Ahokas Shein, along with historian Dick Harrison, have spent the last two years reviewing claims made in the 2010 book, which rocked the Royal Court and prompted a prolonged debate about the position of the King and the monarchy in Sweden.

"The reluctant monarch" included passages detailing alleged marital infidelities, visits to strip clubs, as well as several occasions during which the King was said to have socialized with reputed gangsters.

However, Harisson and Ahokas Shein claim in "Från en säker källa. . ." ('From a reliable source...'), a forthcoming book to be published on Thursday, that the evidence on which much of the tell-all book is based comes from "manipulated evidence, outright lies, and extremely dubious methods".
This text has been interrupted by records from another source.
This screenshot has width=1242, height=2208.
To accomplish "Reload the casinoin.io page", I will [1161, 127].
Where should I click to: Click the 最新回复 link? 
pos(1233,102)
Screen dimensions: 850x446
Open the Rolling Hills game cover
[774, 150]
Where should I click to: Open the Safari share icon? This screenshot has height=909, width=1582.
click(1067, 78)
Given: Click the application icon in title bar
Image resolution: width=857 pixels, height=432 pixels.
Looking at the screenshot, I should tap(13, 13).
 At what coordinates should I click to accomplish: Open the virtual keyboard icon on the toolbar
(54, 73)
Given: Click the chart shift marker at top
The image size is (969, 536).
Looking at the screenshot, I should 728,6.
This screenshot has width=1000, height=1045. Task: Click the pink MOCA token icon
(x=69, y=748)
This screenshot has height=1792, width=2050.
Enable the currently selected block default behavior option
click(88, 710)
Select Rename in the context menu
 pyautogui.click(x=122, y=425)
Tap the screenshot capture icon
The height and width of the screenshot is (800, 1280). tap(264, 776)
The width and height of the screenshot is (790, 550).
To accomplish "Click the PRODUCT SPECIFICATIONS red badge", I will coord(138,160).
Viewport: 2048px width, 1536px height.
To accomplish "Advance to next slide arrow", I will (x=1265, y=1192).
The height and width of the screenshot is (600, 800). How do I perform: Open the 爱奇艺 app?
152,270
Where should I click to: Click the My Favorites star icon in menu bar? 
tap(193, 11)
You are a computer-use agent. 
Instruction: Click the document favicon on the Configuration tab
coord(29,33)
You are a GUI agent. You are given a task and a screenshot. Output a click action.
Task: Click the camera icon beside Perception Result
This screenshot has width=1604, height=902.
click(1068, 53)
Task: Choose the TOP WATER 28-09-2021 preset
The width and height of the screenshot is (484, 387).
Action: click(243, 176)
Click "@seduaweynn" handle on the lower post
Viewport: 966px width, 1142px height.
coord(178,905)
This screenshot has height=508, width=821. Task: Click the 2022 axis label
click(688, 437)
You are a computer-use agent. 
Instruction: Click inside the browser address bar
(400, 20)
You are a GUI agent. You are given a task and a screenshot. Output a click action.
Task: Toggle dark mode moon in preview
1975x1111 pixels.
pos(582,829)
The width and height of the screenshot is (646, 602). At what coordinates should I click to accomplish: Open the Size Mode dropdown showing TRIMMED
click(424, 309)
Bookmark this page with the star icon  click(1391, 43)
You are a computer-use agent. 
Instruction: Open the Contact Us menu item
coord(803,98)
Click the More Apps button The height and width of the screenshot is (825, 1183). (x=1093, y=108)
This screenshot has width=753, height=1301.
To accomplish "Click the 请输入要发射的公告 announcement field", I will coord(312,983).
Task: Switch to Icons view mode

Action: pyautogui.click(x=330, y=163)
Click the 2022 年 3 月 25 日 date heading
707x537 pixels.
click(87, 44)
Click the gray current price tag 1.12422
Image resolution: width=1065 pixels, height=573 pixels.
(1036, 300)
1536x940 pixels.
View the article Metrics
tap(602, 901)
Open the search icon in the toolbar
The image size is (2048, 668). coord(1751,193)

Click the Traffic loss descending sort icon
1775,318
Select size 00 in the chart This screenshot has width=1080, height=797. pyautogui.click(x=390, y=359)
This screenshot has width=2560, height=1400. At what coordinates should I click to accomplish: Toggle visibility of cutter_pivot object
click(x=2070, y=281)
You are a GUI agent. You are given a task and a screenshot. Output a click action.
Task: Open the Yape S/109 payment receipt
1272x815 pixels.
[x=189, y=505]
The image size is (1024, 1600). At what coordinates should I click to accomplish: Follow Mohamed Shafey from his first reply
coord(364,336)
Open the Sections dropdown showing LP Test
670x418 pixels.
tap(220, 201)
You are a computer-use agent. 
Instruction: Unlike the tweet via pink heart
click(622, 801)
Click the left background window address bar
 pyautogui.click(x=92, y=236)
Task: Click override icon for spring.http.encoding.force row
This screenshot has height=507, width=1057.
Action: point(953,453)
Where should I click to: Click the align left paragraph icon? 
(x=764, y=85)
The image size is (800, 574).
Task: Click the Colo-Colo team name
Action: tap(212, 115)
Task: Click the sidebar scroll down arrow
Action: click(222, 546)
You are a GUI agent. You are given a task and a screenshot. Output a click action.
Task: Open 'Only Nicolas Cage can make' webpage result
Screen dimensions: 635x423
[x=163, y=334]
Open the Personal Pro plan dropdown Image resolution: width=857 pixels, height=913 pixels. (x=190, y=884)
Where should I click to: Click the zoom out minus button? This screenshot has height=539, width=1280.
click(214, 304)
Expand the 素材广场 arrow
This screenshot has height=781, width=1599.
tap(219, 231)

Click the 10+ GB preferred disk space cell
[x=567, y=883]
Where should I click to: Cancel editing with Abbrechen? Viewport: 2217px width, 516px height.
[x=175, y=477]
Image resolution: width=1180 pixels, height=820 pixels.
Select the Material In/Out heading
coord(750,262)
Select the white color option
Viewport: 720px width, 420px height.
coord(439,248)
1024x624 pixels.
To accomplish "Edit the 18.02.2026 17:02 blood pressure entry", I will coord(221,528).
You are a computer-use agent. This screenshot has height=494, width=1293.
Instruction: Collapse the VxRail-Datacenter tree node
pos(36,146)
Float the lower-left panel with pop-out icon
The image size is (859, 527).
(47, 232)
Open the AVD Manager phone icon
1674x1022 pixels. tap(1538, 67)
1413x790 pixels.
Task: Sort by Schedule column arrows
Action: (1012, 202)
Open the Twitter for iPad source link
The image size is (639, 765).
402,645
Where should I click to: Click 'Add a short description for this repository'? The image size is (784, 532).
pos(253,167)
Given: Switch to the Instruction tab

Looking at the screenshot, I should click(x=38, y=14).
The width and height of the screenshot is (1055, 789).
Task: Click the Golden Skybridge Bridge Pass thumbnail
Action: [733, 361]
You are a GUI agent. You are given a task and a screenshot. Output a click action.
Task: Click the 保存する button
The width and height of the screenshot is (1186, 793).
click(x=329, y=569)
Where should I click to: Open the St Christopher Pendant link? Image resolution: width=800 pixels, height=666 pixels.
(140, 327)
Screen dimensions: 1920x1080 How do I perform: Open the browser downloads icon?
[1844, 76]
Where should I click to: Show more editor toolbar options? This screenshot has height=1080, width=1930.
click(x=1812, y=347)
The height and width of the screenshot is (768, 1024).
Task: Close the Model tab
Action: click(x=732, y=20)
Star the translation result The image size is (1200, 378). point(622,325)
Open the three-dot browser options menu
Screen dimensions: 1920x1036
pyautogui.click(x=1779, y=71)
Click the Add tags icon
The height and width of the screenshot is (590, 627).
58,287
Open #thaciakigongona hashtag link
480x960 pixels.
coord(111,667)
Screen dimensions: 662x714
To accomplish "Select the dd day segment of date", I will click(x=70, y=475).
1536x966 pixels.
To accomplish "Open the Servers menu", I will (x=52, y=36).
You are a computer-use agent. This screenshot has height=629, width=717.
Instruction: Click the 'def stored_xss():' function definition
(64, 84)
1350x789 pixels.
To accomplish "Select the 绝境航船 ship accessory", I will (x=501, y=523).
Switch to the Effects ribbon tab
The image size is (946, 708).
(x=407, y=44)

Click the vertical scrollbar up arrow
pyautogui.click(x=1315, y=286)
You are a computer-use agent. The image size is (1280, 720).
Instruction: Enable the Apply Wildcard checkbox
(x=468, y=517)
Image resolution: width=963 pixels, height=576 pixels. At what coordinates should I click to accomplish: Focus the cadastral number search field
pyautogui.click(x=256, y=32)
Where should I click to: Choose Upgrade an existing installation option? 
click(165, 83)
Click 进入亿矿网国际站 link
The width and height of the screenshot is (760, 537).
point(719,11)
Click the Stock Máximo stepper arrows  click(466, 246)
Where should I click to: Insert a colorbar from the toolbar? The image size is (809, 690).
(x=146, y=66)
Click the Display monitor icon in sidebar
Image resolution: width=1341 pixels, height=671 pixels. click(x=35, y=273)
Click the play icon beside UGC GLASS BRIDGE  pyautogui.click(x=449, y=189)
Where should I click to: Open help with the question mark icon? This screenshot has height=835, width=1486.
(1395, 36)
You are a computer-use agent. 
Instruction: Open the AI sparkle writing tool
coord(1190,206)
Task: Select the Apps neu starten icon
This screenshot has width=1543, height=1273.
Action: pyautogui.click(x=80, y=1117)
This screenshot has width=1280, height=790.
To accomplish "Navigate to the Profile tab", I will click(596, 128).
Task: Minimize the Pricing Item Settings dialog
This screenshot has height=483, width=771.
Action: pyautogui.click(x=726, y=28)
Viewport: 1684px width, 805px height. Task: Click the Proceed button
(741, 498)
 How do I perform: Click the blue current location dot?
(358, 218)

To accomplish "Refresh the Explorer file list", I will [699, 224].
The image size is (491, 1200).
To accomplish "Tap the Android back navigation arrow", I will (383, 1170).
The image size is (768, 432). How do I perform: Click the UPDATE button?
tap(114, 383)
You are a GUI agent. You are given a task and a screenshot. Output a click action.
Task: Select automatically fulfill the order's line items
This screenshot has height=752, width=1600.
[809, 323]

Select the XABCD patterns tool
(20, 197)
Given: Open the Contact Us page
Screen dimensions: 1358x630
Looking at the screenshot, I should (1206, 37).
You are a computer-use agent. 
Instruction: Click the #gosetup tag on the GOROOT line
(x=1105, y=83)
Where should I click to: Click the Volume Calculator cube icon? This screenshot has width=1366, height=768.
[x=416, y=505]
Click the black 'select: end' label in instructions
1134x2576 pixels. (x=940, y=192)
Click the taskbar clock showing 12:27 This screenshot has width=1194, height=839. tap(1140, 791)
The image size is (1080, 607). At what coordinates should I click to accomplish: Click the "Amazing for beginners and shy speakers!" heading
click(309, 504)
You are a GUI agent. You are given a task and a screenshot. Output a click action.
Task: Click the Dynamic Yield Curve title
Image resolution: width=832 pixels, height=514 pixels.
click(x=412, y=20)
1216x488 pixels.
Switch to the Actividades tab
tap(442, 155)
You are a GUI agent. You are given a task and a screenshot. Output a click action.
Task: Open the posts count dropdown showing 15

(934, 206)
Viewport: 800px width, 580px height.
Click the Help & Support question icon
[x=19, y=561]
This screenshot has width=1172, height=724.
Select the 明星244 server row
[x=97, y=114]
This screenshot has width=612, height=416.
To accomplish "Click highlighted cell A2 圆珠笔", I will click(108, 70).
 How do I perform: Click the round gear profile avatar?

One example the authors examine more closely is a reported visit by the King to the Gold Club, a strip club in Atlanta, during the 1996 Summer Olympics.

Ahokas Shein writes that the rumoured visit was first referenced in a 2000 trial of the club's owner during which defence lawyers explained the club had many celebrity visitors, including the Swedish King.

However, the waitress who allegedly served the King drinks may not have even been employed at the Gold Club at the time of the King's supposed visit. Moreover, the authors cast further doubt on the waitress's account, claiming "she was willing to say just about anything for a price".

In addition to slamming "The reluctant monarch", Ahokas Shein also takes the Swedish media to task for failing to accurately investigate the book's claims and instead rushing to perpetuate a royal scandal "based on claims which are simply not true".

"It's remarkable that a little effort wasn't made to check the veracity of the information [in the book] by those who then spread it further," she writes in DN.

"The media industry hasn't even managed to discuss or assess how they did their job when it comes to the so-called royal scandal. It's high time they did so."